(Collected data)
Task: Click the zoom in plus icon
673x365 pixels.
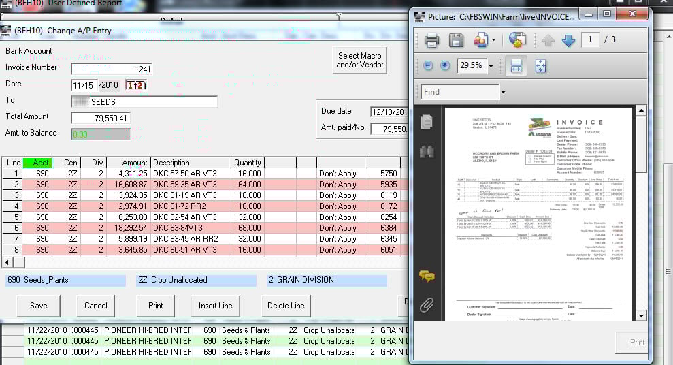Action: [445, 66]
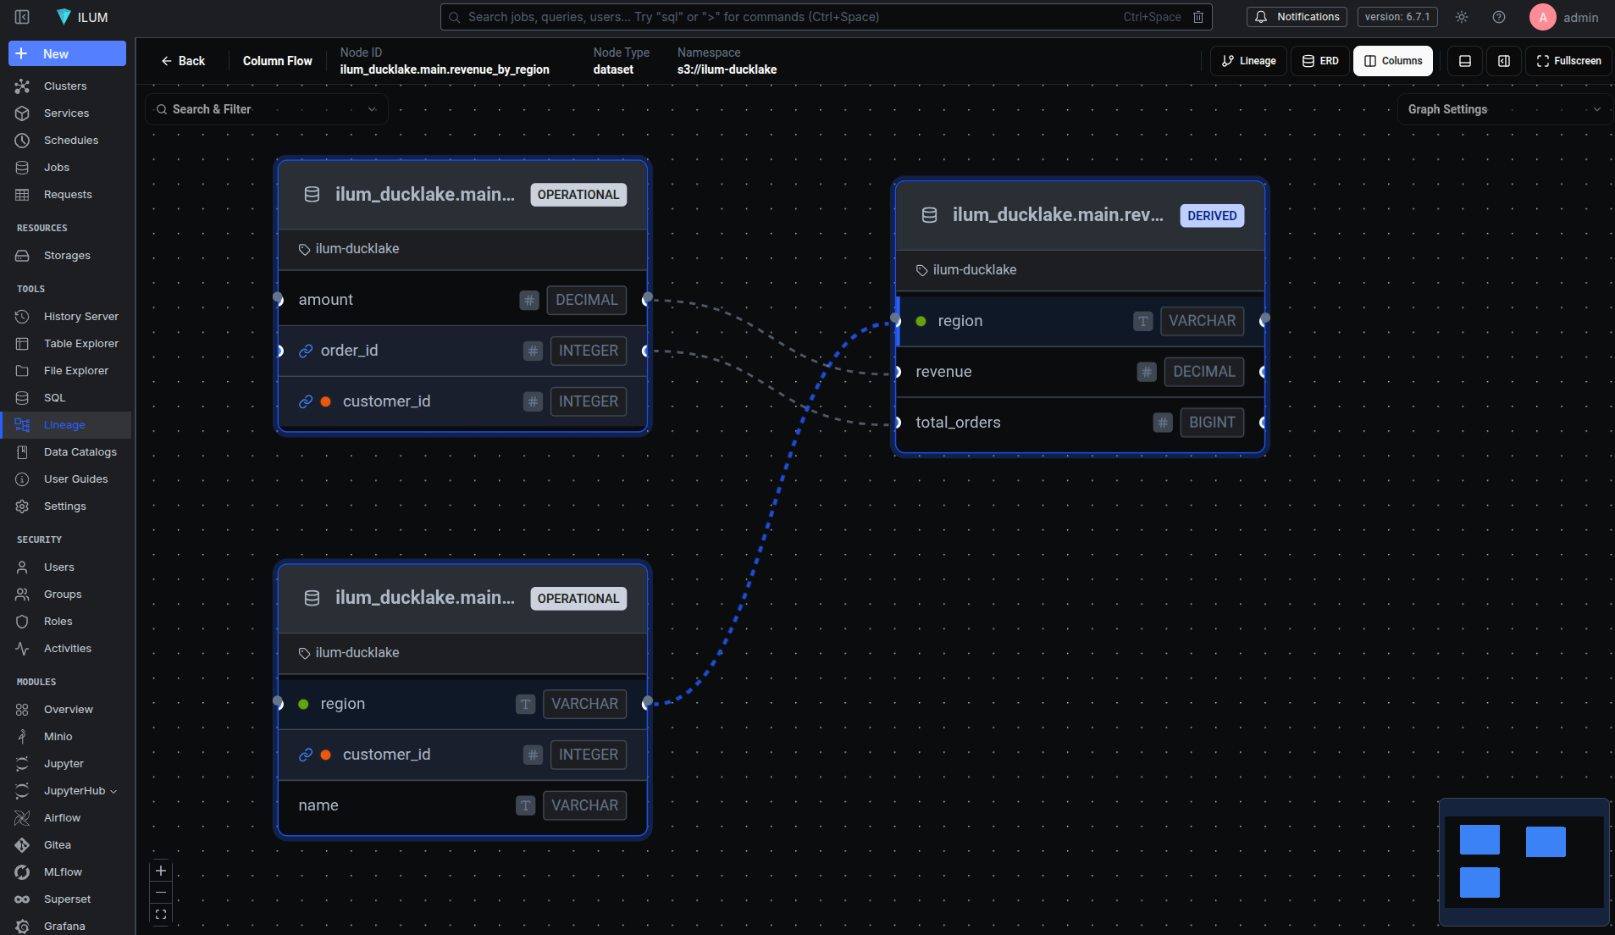This screenshot has height=935, width=1615.
Task: Toggle the light/dark theme sun icon
Action: coord(1462,17)
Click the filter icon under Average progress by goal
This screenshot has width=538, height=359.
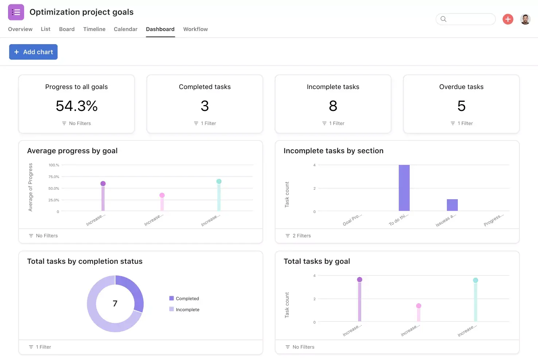point(31,236)
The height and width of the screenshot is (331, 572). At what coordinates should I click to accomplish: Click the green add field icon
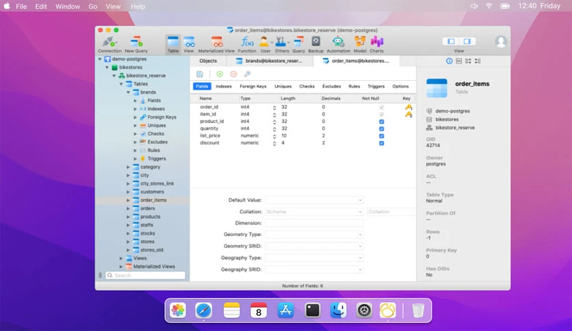pyautogui.click(x=220, y=74)
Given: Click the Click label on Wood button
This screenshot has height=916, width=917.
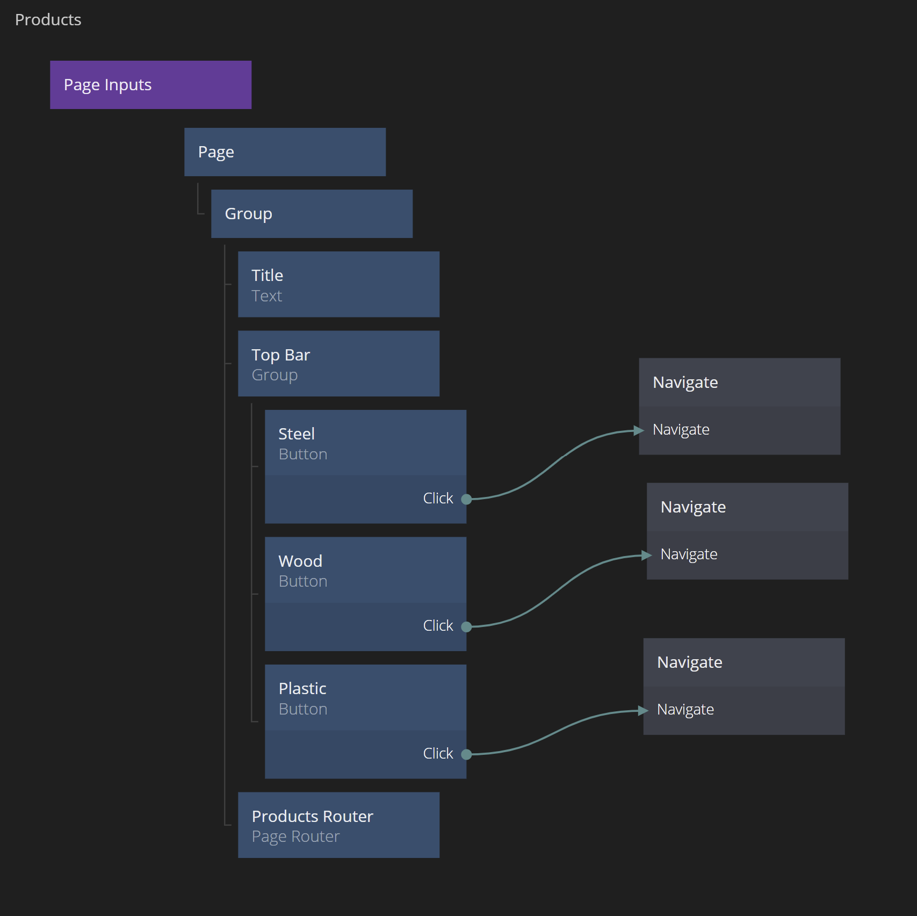Looking at the screenshot, I should pyautogui.click(x=438, y=626).
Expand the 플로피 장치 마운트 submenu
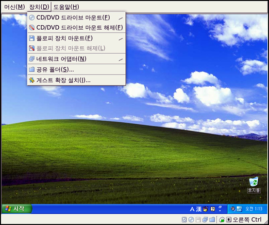Screen dimensions: 269x225 (x=77, y=38)
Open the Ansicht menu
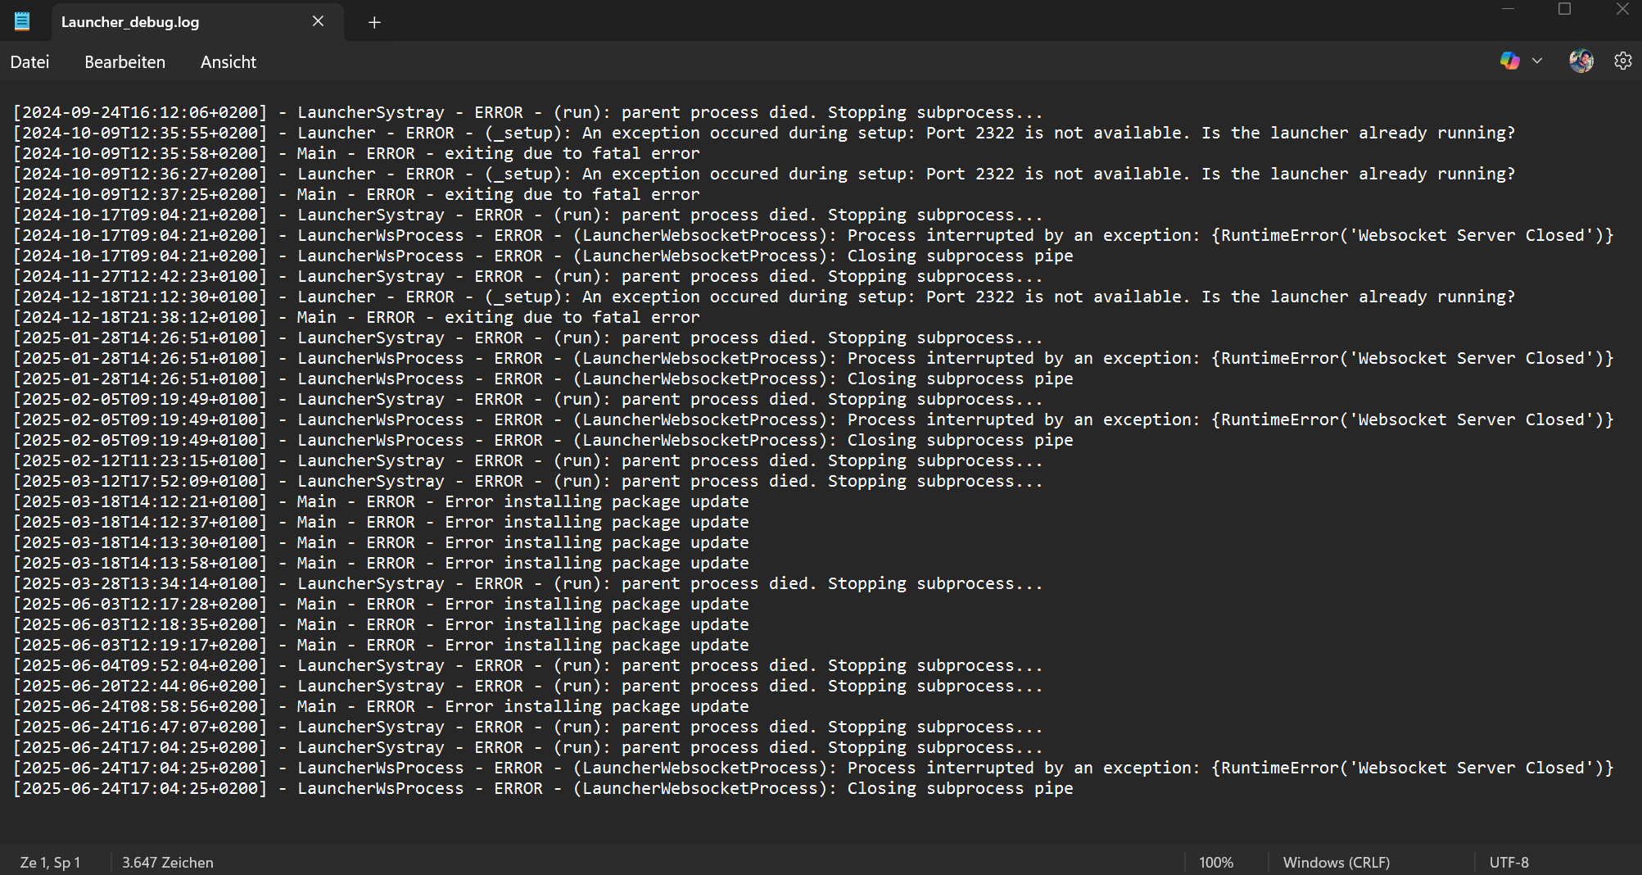This screenshot has width=1642, height=875. (228, 62)
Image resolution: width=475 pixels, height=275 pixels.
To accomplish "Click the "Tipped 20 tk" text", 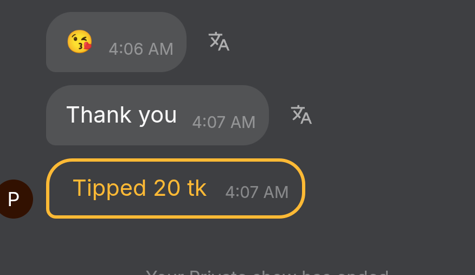I will coord(139,188).
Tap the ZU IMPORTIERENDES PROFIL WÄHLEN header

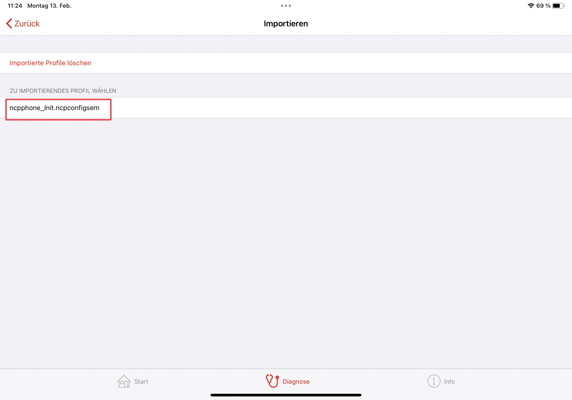click(63, 91)
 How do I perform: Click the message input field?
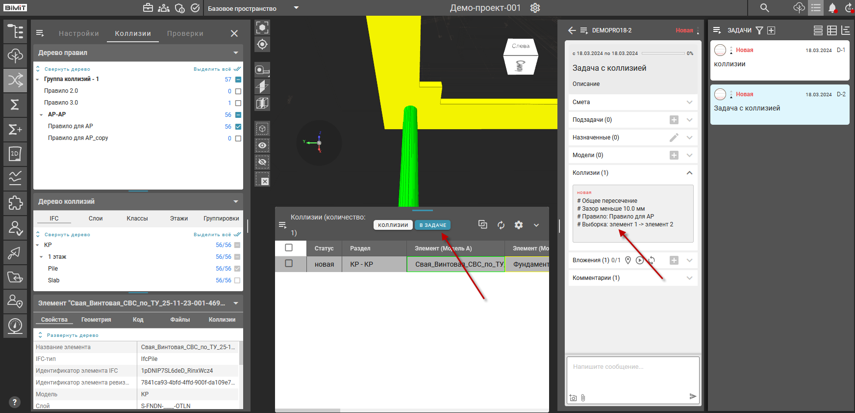click(x=632, y=376)
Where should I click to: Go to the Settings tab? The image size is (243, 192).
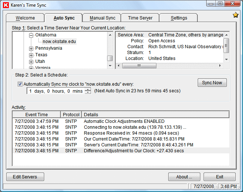[x=179, y=18]
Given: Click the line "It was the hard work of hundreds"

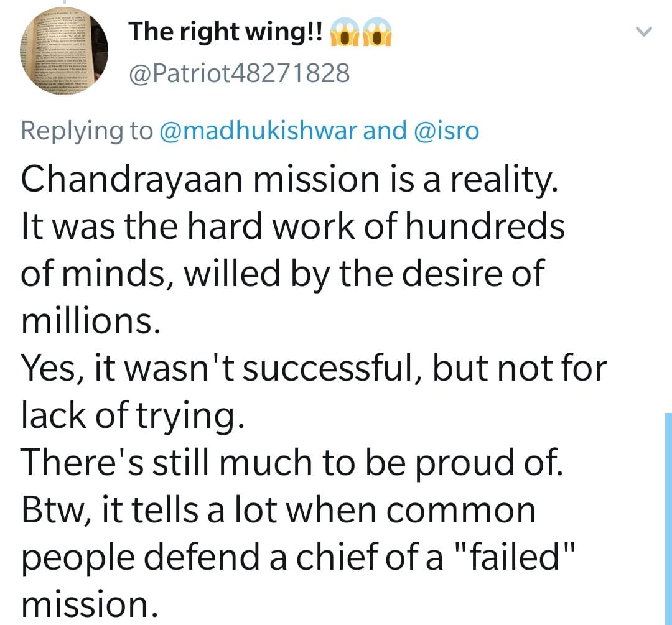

### WHAT THIS TASK INVOLVES
Looking at the data above, work out how many lines contain "Given" and answer with the figure only.

### COMPLETED EXERCISE
2